Ainda mais curioso é que essa sensação seja transmitida após uma das cúpulas mais ambiciosas do G20. O resultado foi um comunicado com metas sobre diminuição do desemprego, recuperação do crescimento econômico e fortalecimento da governança global. Também produziu doze relatórios e planos de ação, incluindo segurança alimentar, eficiência energética, combate à corrupção e, principalmente, o Plano de Ação de Brisbane, cidade que sediou a cúpula. O plano, cujo subtítulo é “Um diagrama para o crescimento”, estabelece metas de crescimento econômico, investimentos em economias emergentes, diminuição da discriminação de gênero no mercado de trabalho, todos os elementos coordenados em parcerias com instituições internacionais, como a Organização Internacional do Trabalho.
Agência Efe
Acordos entre China e Austrália foram um dos fatos que se sobrepuseram às resoluções do G20
Esbarra-se então no primeiro problema das metas ambiciosas do G20. Elas não dependem apenas desse grupo, nem para sua regulação nem para sua execução. Diversos objetivos ali estipulados ou pretendidos precisariam passar por instituições das Nações Unidas. Isso é muitas vezes citado nos documentos. Por exemplo, no item 15 do comunicado geral, afirma-se que o G20 deve ter papel de vanguarda no enfrentamento dos desafios econômicos e que as instituições econômicas globais precisam ser efetivas e representativas. Ao final do parágrafo, afirma-se que “urge” a ratificação, por parte dos Estados Unidos, das reformas de 2010 do Fundo Monetário Internacional. Em outras palavras, um documento final produzido em uma cúpula com a participação de Barack Obama faz um pedido ao governo dos EUA, quase um contrassenso.

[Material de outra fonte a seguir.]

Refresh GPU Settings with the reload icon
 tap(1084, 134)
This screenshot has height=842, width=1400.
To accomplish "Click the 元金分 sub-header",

Obviamente, o papel de liderança tomado pelo grupo é importante, para estabelecer metas comuns e influenciar o restante da comunidade internacional. O problema é quando muito do produzido ali se reduz apenas às declarações de princípios ou intenções. Temos então o segundo problema: em termos de ações concretas, os encontros bilaterais que ocorrem paralelamente eclipsam a reunião multilateral. Inclusive em temas que extrapolam os propósitos de governança econômica do grupo. Certamente boa parte das manchetes da imprensa internacional na última semana tratava do presidente russo, Vladimir Putin, e as questões de segurança envolvendo a Ucrânia.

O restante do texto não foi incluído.